- **Brief**
In the data below, find the line that contains "Screen dimensions: 391x868" and the line that contains "You are a computer-use agent. Viewport: 653px". Copy both, plus every line between them, exactly.

——————————

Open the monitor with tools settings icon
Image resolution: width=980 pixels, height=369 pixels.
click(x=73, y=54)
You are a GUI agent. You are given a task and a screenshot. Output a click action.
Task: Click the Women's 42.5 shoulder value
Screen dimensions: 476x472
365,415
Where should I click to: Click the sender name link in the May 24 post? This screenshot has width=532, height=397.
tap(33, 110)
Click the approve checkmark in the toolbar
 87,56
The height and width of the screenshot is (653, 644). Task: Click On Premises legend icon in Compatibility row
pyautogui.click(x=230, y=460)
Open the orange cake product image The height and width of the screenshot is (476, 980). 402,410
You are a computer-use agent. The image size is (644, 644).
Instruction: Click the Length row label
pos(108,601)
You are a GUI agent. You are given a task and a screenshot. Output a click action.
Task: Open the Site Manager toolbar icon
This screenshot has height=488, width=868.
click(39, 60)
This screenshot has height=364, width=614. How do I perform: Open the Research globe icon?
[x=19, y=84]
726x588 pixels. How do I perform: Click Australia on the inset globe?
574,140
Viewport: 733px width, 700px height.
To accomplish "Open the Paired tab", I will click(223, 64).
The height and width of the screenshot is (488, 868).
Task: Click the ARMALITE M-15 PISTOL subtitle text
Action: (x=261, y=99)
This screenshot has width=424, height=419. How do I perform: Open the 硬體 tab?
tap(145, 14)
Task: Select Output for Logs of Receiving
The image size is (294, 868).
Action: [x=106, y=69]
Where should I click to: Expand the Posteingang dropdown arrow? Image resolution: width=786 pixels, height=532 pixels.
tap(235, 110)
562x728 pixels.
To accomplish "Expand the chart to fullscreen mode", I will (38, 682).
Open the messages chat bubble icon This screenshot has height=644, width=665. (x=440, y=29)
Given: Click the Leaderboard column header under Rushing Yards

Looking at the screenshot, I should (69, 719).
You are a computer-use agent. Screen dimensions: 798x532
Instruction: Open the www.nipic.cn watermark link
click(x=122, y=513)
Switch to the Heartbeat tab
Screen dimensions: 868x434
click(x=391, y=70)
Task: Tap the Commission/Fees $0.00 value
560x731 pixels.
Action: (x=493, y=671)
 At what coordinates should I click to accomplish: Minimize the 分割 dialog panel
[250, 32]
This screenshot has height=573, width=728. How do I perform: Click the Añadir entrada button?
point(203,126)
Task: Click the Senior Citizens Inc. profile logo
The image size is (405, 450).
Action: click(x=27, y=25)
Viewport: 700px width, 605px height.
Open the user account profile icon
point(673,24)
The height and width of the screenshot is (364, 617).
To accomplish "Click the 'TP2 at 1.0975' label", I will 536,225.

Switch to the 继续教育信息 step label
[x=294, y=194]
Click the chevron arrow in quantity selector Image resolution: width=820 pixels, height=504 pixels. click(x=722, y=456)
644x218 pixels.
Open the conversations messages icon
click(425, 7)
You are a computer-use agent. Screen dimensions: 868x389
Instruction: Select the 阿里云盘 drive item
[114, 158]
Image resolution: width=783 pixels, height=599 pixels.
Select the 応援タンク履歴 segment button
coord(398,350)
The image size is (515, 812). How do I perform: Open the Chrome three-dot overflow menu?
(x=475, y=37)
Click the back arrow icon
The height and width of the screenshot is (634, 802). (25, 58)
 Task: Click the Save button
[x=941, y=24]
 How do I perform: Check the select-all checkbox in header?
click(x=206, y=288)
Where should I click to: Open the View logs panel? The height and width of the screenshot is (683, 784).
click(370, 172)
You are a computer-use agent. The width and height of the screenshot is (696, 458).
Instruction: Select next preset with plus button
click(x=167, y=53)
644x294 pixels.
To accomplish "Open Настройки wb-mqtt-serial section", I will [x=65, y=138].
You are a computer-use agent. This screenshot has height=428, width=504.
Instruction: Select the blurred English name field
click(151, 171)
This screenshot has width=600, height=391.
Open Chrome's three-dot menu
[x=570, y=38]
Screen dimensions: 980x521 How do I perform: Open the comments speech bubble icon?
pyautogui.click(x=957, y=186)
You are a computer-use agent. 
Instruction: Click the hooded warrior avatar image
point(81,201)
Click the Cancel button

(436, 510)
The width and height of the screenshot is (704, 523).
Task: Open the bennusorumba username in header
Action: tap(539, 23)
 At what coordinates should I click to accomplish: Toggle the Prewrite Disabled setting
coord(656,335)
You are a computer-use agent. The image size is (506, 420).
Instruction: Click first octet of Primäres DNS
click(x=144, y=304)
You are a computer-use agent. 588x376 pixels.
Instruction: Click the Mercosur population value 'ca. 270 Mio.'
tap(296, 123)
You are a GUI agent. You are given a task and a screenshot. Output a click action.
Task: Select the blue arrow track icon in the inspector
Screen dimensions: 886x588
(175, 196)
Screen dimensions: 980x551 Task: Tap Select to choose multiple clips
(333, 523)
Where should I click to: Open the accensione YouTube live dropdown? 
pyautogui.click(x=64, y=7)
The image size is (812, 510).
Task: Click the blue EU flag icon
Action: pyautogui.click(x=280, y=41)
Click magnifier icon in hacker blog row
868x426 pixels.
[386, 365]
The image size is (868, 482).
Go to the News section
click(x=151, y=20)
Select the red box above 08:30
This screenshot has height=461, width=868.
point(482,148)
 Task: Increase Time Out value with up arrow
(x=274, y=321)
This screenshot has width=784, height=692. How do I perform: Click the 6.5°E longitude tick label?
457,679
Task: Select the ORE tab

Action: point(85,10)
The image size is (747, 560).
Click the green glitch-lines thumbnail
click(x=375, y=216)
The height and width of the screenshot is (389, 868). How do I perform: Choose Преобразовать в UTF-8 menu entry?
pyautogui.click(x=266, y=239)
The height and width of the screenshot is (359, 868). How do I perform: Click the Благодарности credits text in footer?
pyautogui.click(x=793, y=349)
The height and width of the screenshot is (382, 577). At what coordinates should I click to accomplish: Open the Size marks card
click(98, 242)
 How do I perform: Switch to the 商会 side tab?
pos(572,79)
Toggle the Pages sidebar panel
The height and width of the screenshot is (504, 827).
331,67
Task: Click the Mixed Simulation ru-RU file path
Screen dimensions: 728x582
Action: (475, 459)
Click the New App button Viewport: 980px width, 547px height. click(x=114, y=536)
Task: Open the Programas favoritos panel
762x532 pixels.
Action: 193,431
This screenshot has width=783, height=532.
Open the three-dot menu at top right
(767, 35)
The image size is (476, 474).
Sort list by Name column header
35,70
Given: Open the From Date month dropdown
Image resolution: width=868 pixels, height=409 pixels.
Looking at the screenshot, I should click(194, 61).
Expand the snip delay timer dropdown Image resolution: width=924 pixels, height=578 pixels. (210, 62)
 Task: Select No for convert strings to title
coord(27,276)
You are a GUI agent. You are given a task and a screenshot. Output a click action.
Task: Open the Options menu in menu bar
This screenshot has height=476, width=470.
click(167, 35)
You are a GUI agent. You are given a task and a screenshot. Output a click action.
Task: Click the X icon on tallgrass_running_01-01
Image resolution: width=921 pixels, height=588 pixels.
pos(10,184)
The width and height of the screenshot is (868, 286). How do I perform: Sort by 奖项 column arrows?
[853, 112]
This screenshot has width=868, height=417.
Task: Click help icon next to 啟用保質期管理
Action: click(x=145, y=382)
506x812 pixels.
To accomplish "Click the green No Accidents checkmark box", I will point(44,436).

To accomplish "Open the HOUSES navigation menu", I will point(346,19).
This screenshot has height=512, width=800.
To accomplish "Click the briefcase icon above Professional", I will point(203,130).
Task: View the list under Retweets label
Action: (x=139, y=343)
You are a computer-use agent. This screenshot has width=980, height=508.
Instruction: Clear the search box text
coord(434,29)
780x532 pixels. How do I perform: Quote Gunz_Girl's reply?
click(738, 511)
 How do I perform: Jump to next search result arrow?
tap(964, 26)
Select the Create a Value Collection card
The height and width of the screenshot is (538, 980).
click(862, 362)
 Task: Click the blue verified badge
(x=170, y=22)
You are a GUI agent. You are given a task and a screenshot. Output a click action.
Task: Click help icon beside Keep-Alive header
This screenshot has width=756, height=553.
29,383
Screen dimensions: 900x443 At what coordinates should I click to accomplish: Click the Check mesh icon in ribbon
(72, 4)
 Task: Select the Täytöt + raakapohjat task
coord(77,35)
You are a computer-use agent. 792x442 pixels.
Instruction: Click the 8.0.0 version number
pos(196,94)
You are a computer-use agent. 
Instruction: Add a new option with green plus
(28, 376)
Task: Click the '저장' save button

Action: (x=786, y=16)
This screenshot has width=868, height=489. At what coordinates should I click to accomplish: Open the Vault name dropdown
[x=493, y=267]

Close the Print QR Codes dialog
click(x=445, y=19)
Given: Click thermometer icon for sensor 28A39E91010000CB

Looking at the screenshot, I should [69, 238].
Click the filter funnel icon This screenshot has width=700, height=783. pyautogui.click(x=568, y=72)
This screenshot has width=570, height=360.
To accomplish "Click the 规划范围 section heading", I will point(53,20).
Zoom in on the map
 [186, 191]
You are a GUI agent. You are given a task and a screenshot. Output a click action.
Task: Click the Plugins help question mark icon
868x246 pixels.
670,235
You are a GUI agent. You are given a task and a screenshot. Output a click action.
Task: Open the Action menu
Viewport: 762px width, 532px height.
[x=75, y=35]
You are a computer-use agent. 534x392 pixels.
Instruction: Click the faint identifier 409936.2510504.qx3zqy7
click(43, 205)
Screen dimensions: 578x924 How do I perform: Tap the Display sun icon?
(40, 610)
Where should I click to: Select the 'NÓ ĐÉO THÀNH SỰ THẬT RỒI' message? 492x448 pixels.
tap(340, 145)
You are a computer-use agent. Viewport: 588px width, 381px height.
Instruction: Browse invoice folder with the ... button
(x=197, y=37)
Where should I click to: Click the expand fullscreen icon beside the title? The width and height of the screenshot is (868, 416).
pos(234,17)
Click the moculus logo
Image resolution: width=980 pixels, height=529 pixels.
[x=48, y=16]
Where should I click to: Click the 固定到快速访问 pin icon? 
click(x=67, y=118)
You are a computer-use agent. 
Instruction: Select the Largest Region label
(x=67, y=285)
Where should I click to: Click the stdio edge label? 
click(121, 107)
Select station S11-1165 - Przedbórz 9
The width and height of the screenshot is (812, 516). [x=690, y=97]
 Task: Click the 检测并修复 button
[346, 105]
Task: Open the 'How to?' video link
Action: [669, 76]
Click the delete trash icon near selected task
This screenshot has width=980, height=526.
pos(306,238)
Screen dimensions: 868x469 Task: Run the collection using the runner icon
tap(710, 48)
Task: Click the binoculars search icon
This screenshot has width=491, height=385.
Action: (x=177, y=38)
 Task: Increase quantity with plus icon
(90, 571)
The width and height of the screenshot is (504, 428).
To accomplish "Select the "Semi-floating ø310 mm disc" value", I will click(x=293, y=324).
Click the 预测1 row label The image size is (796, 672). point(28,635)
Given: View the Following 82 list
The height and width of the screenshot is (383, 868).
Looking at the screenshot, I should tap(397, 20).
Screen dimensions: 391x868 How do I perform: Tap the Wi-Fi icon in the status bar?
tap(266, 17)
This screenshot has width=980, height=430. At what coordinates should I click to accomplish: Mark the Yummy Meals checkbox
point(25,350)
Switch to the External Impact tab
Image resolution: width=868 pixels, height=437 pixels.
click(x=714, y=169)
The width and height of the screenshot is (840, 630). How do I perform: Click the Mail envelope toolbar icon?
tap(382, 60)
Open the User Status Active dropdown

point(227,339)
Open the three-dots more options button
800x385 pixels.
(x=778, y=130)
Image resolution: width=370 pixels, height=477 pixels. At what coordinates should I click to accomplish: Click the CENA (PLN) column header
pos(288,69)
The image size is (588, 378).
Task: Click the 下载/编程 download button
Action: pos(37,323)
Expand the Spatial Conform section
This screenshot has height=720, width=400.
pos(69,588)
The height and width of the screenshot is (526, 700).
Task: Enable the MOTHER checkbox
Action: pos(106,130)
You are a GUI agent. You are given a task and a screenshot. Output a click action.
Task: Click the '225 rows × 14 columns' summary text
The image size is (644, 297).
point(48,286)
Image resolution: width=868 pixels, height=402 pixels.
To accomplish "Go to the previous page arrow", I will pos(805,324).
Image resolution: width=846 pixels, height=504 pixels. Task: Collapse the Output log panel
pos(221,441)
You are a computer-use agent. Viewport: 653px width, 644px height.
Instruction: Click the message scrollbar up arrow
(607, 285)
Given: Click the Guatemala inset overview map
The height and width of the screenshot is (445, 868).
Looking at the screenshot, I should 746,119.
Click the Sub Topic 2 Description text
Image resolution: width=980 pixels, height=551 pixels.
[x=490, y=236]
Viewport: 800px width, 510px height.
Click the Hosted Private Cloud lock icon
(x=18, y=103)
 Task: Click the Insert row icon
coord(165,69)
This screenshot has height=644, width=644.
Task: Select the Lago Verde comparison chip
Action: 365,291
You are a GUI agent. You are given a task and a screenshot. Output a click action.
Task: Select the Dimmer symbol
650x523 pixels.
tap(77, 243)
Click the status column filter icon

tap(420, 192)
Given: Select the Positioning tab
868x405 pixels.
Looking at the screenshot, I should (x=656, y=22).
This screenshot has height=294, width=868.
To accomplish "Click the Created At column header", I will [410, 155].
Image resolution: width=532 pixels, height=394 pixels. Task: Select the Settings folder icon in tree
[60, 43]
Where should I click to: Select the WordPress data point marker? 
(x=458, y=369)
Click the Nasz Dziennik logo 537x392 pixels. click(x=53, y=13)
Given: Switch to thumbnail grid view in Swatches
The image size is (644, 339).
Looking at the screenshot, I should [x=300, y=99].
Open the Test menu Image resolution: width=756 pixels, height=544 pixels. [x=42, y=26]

——————————

- **Task answer**
Screen dimensions: 391x868 How do I perform: Tap the Wi-Fi icon in the status bar?
tap(266, 17)
This screenshot has width=980, height=430. At what coordinates should I click to accomplish: Mark the Yummy Meals checkbox
point(25,350)
Switch to the External Impact tab
Image resolution: width=868 pixels, height=437 pixels.
click(x=714, y=169)
The width and height of the screenshot is (840, 630). How do I perform: Click the Mail envelope toolbar icon?
tap(382, 60)
Open the User Status Active dropdown

point(227,339)
Open the three-dots more options button
800x385 pixels.
(x=778, y=130)
Image resolution: width=370 pixels, height=477 pixels. At what coordinates should I click to accomplish: Click the CENA (PLN) column header
pos(288,69)
The image size is (588, 378).
Task: Click the 下载/编程 download button
Action: pos(37,323)
Expand the Spatial Conform section
This screenshot has height=720, width=400.
pos(69,588)
The height and width of the screenshot is (526, 700).
Task: Enable the MOTHER checkbox
Action: pos(106,130)
You are a GUI agent. You are given a task and a screenshot. Output a click action.
Task: Click the '225 rows × 14 columns' summary text
The image size is (644, 297).
point(48,286)
Image resolution: width=868 pixels, height=402 pixels.
To accomplish "Go to the previous page arrow", I will pos(805,324).
Image resolution: width=846 pixels, height=504 pixels. Task: Collapse the Output log panel
pos(221,441)
You are a computer-use agent. Viewport: 653px width, 644px height.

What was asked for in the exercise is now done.